Pois então fui. Faltavam claro os super tênis e a tal roupa que faz do mais sedentário barrigudo um fashionable esportista. Mas eu tinha o Ipod, que me roubou alguns minutos para o ajuste, resultado da minha habitual falta de jeito com os eletrônicos. E, de quebra, levava orgulhosa sobre o nariz meus óculos de sol novos, a la Jackie O. Parti pelas ruas de Dogtown, meu bairro urbano, com seu working class appeal...Se é que a classe trabalhadora tem ou teve algum appeal.

Gosto dos parques.

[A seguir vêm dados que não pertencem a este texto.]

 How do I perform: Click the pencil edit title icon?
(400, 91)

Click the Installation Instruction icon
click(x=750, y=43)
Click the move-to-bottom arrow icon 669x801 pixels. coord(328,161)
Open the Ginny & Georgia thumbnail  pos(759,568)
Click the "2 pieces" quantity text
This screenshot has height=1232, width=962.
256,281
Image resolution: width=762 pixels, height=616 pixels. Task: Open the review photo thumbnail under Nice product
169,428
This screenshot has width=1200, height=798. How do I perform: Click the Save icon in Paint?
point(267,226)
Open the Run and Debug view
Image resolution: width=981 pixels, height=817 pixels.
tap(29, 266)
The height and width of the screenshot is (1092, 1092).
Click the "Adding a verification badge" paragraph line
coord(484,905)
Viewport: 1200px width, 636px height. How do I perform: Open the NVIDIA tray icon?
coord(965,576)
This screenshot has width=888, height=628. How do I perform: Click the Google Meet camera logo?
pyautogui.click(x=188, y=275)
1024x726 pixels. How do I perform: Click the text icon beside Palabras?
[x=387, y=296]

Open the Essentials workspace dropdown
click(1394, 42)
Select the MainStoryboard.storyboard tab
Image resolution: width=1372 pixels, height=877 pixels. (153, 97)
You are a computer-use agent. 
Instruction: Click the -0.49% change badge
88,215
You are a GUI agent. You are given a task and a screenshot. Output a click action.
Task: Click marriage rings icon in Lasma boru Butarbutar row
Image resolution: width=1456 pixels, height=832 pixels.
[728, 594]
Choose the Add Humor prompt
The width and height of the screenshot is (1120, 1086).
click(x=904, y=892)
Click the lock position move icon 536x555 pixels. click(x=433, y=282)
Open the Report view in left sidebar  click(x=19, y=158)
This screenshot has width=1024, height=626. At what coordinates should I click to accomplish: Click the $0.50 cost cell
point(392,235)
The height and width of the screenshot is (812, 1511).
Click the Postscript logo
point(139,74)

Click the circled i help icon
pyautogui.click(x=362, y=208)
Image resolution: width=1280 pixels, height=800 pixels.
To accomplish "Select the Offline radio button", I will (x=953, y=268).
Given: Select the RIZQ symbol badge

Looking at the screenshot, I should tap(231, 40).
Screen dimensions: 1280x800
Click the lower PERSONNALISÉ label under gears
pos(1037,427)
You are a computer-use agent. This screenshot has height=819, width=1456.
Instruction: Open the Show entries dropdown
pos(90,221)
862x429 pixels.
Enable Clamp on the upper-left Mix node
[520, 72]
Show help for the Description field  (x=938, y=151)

Mas de certa forma me intriga mais andar na rua, vendo as casas, apreciando umas, rejeitando outras. Nos parques vemos personagens de um script similar. Gente andando nas horas vagas pra ficar em forma ou pra ter a sensacão de que um dia vai ficar em forma.Na rua a gente vê o carteiro suando e certamente pensando por que idiotas, como eu, andam por aí de graça, embaixo desse sol insano... Vi um cara descarregando uma caminhonete, uma senhora desperdiçando um tantão de água pra manter o verde do gramado...cenas urbanas, ou quase. O importante mesmo é saber o que eu ouvia naquele Ipod cor de prata: Joni Mitchell. Tenho tentado ouvi-la em casa, nos últimos dias, mas, com o filho de férias, a voz suave da musa e suas canções melódicas nunca parecem ser a melhor trilha sonora. Pelo menos não na opinião dele que, apesar de nem ter completado seis anos, já ousa desafiar nossos gostos musicais....Ou, por outra, imitar os gostos do pai e rejeitar os meus. Acho que é aquela fase de identificacão de gênero (não musical, gênero masculino), que sei eu?

Se tivesse brisa, eu diria que a caminhada, ao som de California..., seria simplesmente perfeita. Não, não havia brisa. Quem já esteve em agosto em Saint Louis sabe do que estou falando. Mesmo assim, eu queria andar e deixar rolar... Let it be (quem sabe eu tenho essa canção aqui, em alguma songs’ list). Por algum motivo, pensar em Beatles, em Joni Mitchell me faz pensar em anos 60. Acho que nunca vou me libertar da sombra desses anos. Tanta coisa interessante acontecendo. Tanta coisa horrível, abominável também acontecendo. Discordo de quem pensa que um período histórico tenha, supostamente, mais acontecimentos que outros. Afinal, vivemos uma boa dose de fantásticos e horrorosos acontecimentos nos tempos que seguem. Nem assim posso ignorar quantas mudanças fundamentais aconteceram quando Mitchell, Dylan, Joan Baez, Caetano, Chico, Gil estavam iniciando suas carreiras.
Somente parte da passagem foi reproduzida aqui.